EXERCISE REQUIREMENTS
Reproduce exactly, leaving out pictures, each line from the one holding "This screenshot has height=437, width=582." through the final line of the listing, and add nothing.
** Opening RECORDS FOR PROCESSING block **
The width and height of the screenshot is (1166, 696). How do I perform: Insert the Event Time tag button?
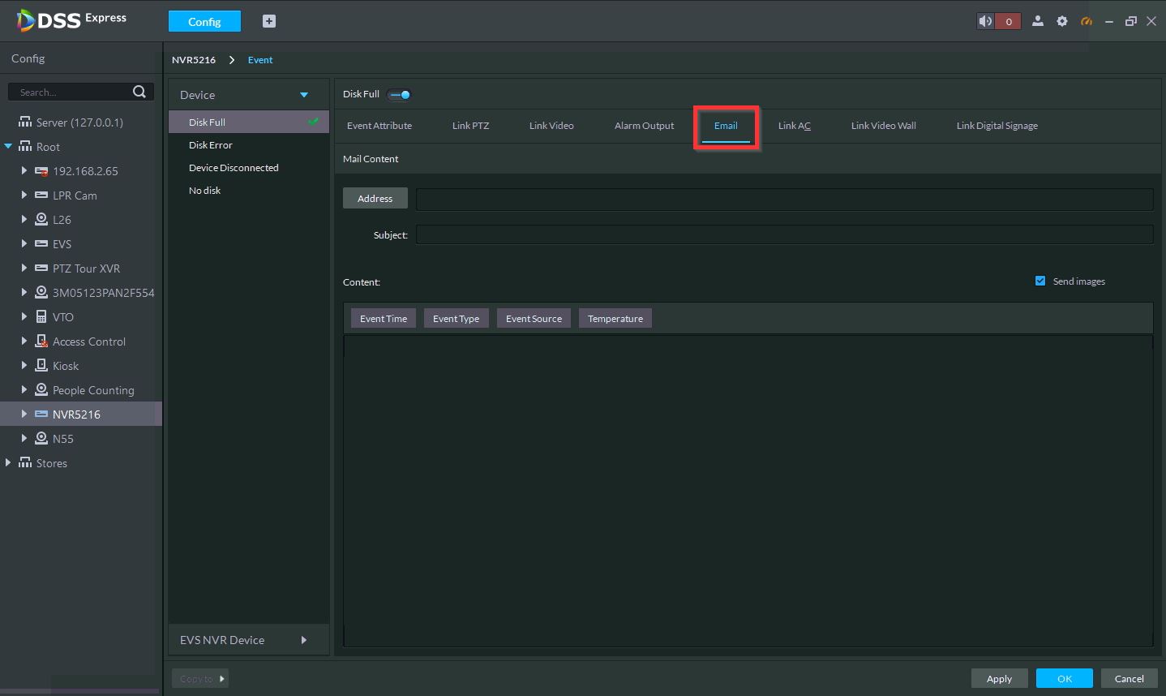pos(384,319)
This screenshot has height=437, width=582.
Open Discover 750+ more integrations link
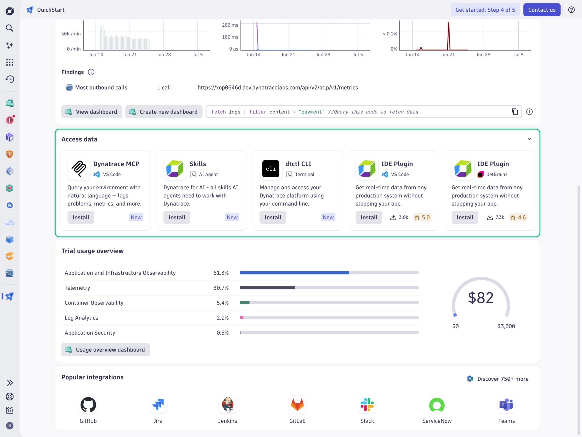(x=498, y=379)
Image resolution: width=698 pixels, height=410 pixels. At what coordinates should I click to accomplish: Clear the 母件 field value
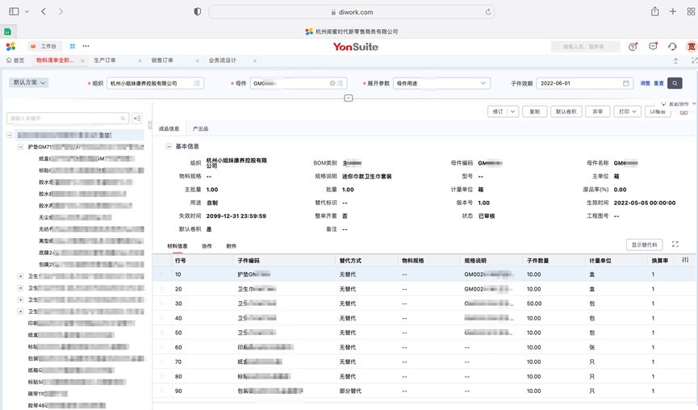[332, 83]
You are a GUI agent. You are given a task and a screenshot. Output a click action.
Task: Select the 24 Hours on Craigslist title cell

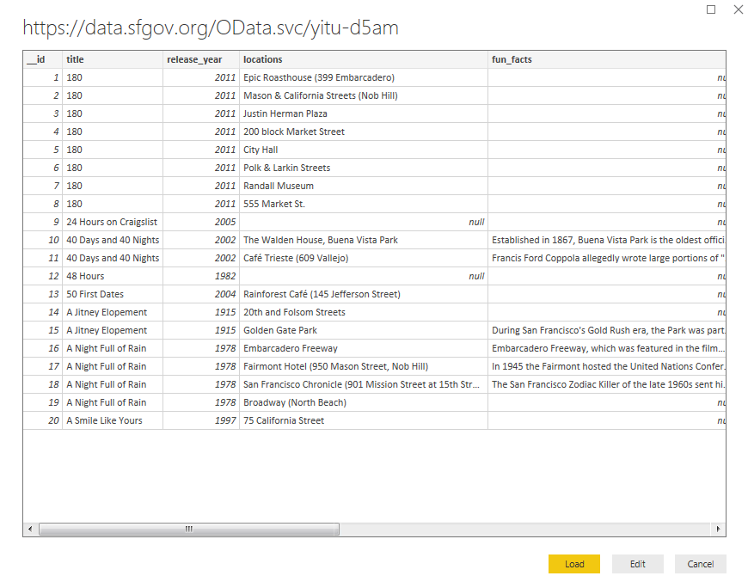(x=112, y=222)
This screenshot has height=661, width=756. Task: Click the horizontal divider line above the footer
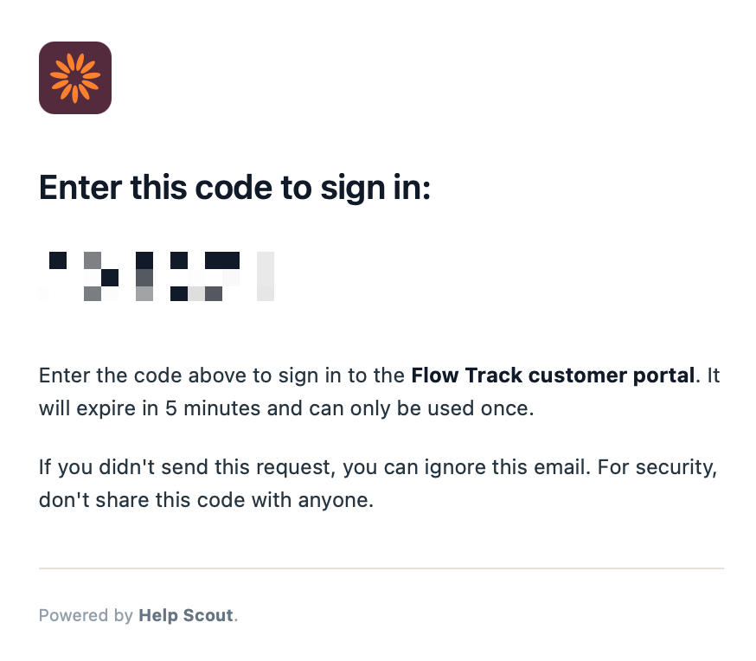381,568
** Closing RECORDS FOR PROCESSING block **
YOUR SOLUTION
This screenshot has height=437, width=582.
Open Discover 750+ more integrations link
(x=498, y=379)
Image resolution: width=698 pixels, height=410 pixels. At what coordinates should I click to accomplish: Clear the 母件 field value
[332, 83]
You are a GUI agent. You are given a task and a screenshot. Output a click action.
Task: Select the 24 Hours on Craigslist title cell

(x=112, y=222)
This screenshot has height=661, width=756. Task: Click the horizontal divider line above the footer
381,568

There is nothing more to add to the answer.